Économie

Porc : l’envolée des prix interroge sur le long terme

L’envolée du prix du porc au Marché du Porc Breton traduit une offre actuellement inférieure à la demande. C’est une bonne nouvelle à court terme, mais pas forcément sur le long terme. Car cette hausse traduit une baisse de la production et le risque de perte de souveraineté alimentaire.

élevage porcin

Le prix du porc fixé deux fois par semaine au Marché du Porc Breton (MPB) de Plérin dans les Côtes-d’Armor vole de record en record. Dans la première quinzaine de février, le seul marché au cadran du porc en France a fixé un prix de base de 2,13 euros du kilo le jeudi 9, de 2,14 euros le lundi 13 puis de 2,17 euros le jeudi 16. Le précédent record (13,66 francs, soit 2,082 euros) remontait à 1989. Dans les prochaines semaines, le prix pourrait encore progresser, prédisent les spécialistes. Cette orientation du marché confirme la tendance haussière qui s’est manifestée en 2022, année marquée par le prix moyen le plus élevé des cinquante ans d’histoire du Marché du Porc Breton (1,725 euro).

Hausse de prix généralisée

Cette hausse de prix s’exprime de la même manière dans les grands bassins de production en Europe, en Espagne, en Allemagne, au Danemark et aux Pays-Bas. La raison est partout la même : la production porcine piétine et l’offre est désormais inférieure à la demande.

Comment en est-on arrivés là ? Il y a eu ces dernières années un marché mondial fortement tiré par la demande de la Chine à l’achat avant qu’elle s’en retire, une période Covid qui a largement perturbé les débouchés de commercialisation de la viande, puis une peste porcine africaine qui s’est propagée à l’est de l’Europe (Pologne, Allemagne), fermant des marchés à l’exportation notamment vers l’Asie (Corée, Japon, Chine).

Puis les prix à la production ont commencé à flamber sous l’effet du redémarrage de l’activité post-covid et de la guerre en Ukraine. Logiquement, la production recule un peu partout en Europe depuis quelques mois. Les grands opérateurs allemands et espagnols ayant récemment investi dans de nouvelles capacités d’abattage, le retournement du marché est brutal pour eux. Aussi n’ont-ils pas d’autre choix que de payer plus cher les cochons pour assurer l’approvisionnement. 

Ne pas crier victoire trop vite

Cette situation de marché est un juste retour des choses pour les éleveurs.
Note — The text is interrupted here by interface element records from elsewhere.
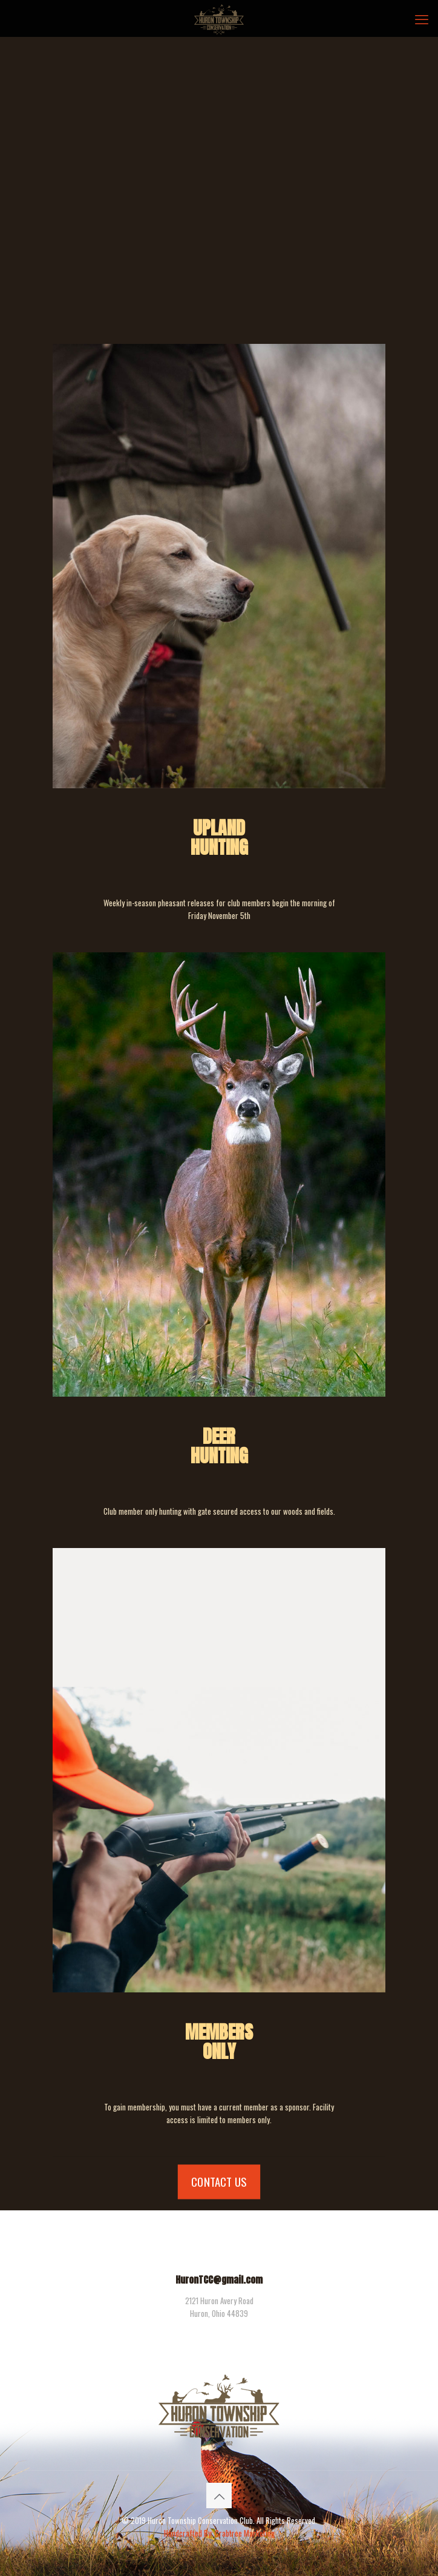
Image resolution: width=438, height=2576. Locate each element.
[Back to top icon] (219, 2495)
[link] (219, 1770)
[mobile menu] (421, 18)
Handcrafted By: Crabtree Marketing (219, 2533)
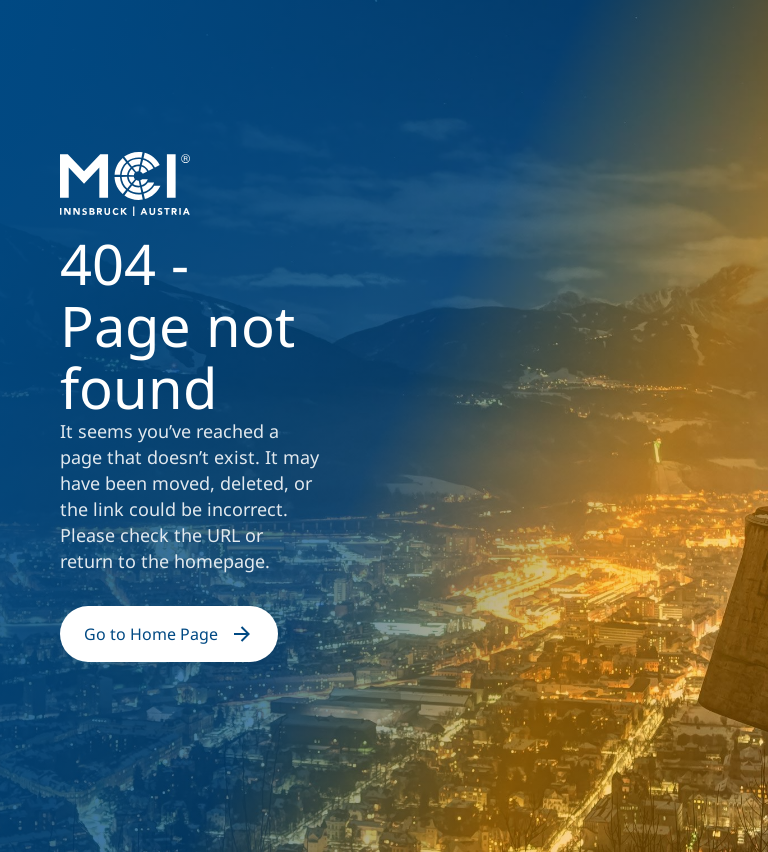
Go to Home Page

Le coût de production a tant flambé ces derniers mois – les spécialistes estiment qu’il se situe légèrement au-dessus des 2 euros en cette mi-février  que les records du MPB (prix de base auquel il faut rajouter la prime de qualité de 17 centimes) couvrent leurs dépenses.

Mais il y a toutes ces pertes accumulées depuis plusieurs années à rembourser… Avec une telle orientation des cours, la logique voudrait que des éleveurs soient incités à augmenter leur production ou à s’installer. Mais le marché reste très incertain et le prix fixé au MPB pourrait redescendre sous le niveau du coût de production et enlever toute rentabilité au secteur. « La hausse des cours est une bonne nouvelle à court terme, mais elle ne suffit pas à garantir un revenu décent aux éleveurs sur le long terme au vu des charges qui augmentent en parallèle », témoigne Manon Pisani en charge du dossier porc au sein du syndicat Jeunes Agriculteurs.

Par ailleurs, cette inflation du prix, si elle est bien répercutée au niveau du consommateur, ne va-t-elle pas le détourner d’une viande devenue trop chère ? Les spécialistes estiment que la viande de porc reste compétitive face aux viandes de volaille et de bovin dont les prix n’ont cessé de grimper ces derniers mois. Si la végétalisation s’accroît au détriment de l’élevage, le potentiel de production sera perdu et les importations se développeront. Évidemment sans que la France puisse imposer le moindre référentiel qualité.